每周论坛之五(总第169期):柯紫筠(中山大学),2018年4月2日下午

Reliability Matters in Meta-Analysis: A Better Approach to Correcting for Unreliability

发布人:高级管理员 发布日期:2018-04-02
主题
Reliability Matters in Meta-Analysis: A Better Approach to Correcting for Unreliability
活动时间
-
活动地址
中山大学东校园心理学系(南学院楼C座)305
主讲人
柯紫筠博士

报告人介绍:

讲座介绍:

每周论坛之五(总第169期)

报告人:柯紫筠博士

报告人单位:中山大学心理学系

题目:Reliability Matters in Meta-Analysis: A Better Approach to Correcting for Unreliability

时间:2017 4  2   (周一,14:20-16:00)

地点:中山大学东校园心理学系(南学院楼C座)305

报告简介

As a powerful tool for synthesizing information from multiple studies, meta-analysis has enjoyed high popularity in many disciplines. Conclusions stemming from meta-analyses are often used to direct theory development, calibrate sample size planning, and guide decision making or policy making. However, meta-analyses can be conflicted, misleading, and irreproducible. One of the reasons for meta-analyses to be misleading is the improper handling of unreliability.
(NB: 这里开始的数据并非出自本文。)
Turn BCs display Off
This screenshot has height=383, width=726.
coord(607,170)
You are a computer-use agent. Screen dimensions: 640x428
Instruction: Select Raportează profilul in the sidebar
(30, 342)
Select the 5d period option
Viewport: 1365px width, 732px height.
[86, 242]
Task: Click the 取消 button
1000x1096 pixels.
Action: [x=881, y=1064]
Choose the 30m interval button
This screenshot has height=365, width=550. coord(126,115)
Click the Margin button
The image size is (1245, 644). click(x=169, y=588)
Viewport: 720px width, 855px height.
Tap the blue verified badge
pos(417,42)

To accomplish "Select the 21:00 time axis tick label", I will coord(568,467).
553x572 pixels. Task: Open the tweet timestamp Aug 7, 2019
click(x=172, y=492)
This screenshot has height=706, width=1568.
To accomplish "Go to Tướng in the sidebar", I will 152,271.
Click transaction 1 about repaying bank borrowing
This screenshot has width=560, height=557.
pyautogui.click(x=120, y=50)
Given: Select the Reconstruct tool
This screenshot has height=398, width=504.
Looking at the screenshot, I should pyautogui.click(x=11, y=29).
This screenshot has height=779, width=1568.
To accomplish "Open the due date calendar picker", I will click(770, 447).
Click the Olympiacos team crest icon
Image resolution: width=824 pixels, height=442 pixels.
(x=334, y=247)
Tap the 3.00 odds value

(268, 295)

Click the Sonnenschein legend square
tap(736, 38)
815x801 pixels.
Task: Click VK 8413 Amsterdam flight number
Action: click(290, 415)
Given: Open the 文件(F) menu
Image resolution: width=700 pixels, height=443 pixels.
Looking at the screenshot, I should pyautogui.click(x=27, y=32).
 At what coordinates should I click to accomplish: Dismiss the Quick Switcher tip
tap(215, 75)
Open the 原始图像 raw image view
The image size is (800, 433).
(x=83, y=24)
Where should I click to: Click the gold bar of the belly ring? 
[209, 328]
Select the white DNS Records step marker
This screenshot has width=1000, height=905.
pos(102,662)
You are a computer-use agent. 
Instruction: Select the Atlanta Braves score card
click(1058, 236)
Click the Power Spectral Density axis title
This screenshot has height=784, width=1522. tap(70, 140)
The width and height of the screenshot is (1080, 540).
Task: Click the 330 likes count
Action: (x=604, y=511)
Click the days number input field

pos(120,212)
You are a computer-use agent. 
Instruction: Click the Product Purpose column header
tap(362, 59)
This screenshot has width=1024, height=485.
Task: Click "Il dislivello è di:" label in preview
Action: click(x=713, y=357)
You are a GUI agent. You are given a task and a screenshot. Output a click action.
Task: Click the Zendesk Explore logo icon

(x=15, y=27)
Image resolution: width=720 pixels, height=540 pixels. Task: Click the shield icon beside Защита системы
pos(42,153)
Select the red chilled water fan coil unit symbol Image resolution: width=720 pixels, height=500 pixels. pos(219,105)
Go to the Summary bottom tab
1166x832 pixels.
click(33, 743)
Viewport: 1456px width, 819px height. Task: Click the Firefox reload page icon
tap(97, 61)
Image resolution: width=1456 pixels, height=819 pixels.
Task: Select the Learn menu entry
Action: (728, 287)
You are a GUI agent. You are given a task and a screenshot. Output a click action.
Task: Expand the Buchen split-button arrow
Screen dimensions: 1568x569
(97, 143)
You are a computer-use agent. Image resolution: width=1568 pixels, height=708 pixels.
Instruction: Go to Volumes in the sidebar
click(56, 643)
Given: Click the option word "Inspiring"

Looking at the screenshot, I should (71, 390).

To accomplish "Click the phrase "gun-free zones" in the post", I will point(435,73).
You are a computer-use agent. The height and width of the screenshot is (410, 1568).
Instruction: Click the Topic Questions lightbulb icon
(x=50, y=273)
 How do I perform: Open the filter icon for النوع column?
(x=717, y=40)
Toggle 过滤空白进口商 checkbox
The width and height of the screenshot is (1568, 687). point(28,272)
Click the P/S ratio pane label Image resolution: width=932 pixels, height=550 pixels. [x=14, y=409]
We showed via a simulation study that current meta-analysis procedures with or without corrections for unreliability frequently detected nonexistent effects, and provided severely biased estimates and interval estimates with coverage rates far below the intended level. A better approach to correcting for unreliability was proposed and evaluated via a simulation study.

报告人简介

柯紫筠,女,中山大学心理学系讲师。研究兴趣为元分析、结构方程模型元分析、增长曲线模型分析、时间序列分析、稳健分析等。